The experience of leadership

I was invited to facilitate a  two day retreat for a senior management team by the team leader. One of the things that exercised him was the fact that individually his colleagues were very competent, but somehow they did not work well together with him as a team. The style of his predecessor had been very different from his, in that she had a much more authoritarian way of working. She was  more comfortable dealing with people bilaterally. When the team met together as a group they had learnt to wait for her to tell them what she had decided and had got out of the habit of talking things over together. When the new team leader came into post he would ask them what they thought about something, and they would reply by asking him what he thought. They were forever waiting for him to take the lead.

The team leader decided that the best thing to do was to start the retreat by talking about leadership, and the kind of leadership that the team should be exercising, together and with others. His suggestion was that we should spend the first session defining what we meant by leadership, agreeing it, then working out what that might mean for practice. We would go on to develop a plan for the kinds of leadership we might have in place by a certain point in the future.

A constraint for me in knowing how to work with this group was the fact that they had had a session the previous year, with their last team leader, where things had broken down in the group quite quickly and someone had stormed out of the meeting. I realised that there might be quite a lot of trepidation about this meeting and how it might be run.

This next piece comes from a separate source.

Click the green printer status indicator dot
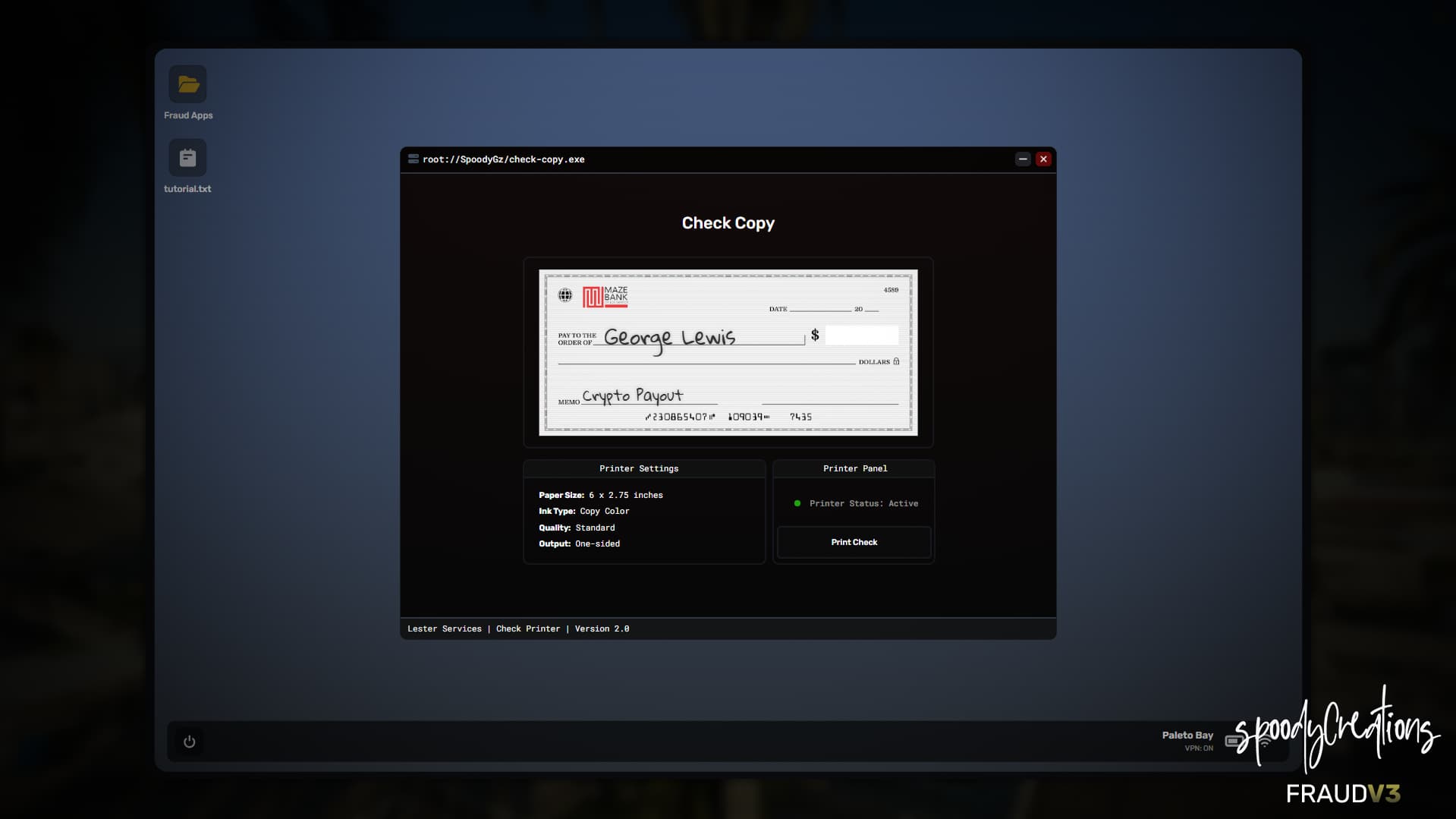Image resolution: width=1456 pixels, height=819 pixels. [797, 503]
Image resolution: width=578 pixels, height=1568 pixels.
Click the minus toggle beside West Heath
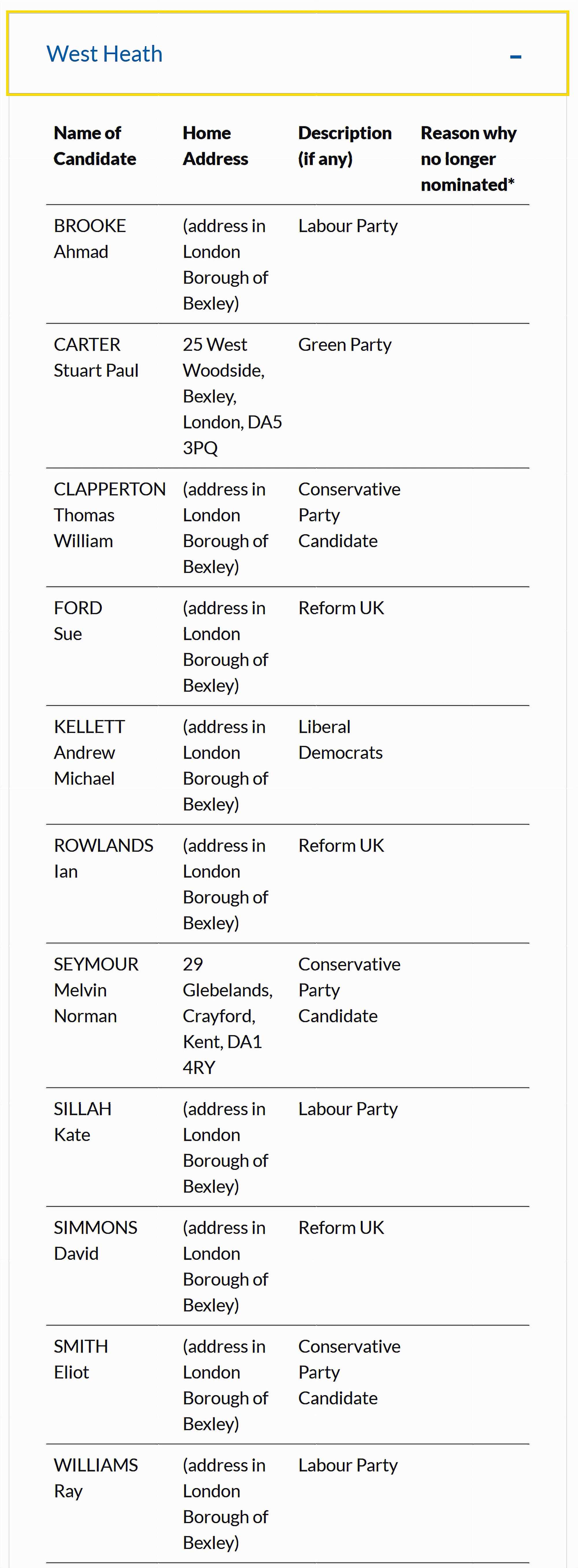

One of the difficulties that I had with this way of working, of agreeing the meaning of an abstract idea, then proceeding from there, is the notion that a group of people would necessarily agree, or even that it is important to do so. Is it really possible to reach a sufficient degree of understanding for the next steps of working together to be obvious? Many of us would be able to articulate idealised understandings of leadership, but how far does this enable us to lead? There are of course lots of books in train stations or airports setting out simple rules, the six steps to this, or the three ways of being. Or, of course, we could buy the books by the great captains of industry who offer us access to the secrets of leading.

How should we lead together, however, in this time and place, in this context, with each other?

I suggested an alternative. Rather than spending so much time in idealising about abstract concepts, team members would give an account to each other of the kinds of things that they are managing at the moment as a way into exploring how they were working together, and how they might go on to support each other. We would deal with questions of real time practice. By taking turns, team members would practice recognising each other as managers and leaders, and would come to understand their role in the group in doing so. We would use this method as a way of experiencing, and reflecting on how the team was leading together, rather than how they ‘should’ be leading.

I suggested this as a way of working to undermine the way we predominantly understand practice in Western organisations as thought before action. It seems a common sense approach: first we establish what it is by what we mean in abstract terms, and then this shared understanding enables us to coordinate our actions. The alternative I was offering is to understand leadership as a shared experience: reflecting on our actions and giving an account to each other of how we are leading gives us a much better grounded opportunity to come to realise what we mean by leadership. We come to know it when we experience it together. Theory arises out of practice and informs it, which in turn drives theory.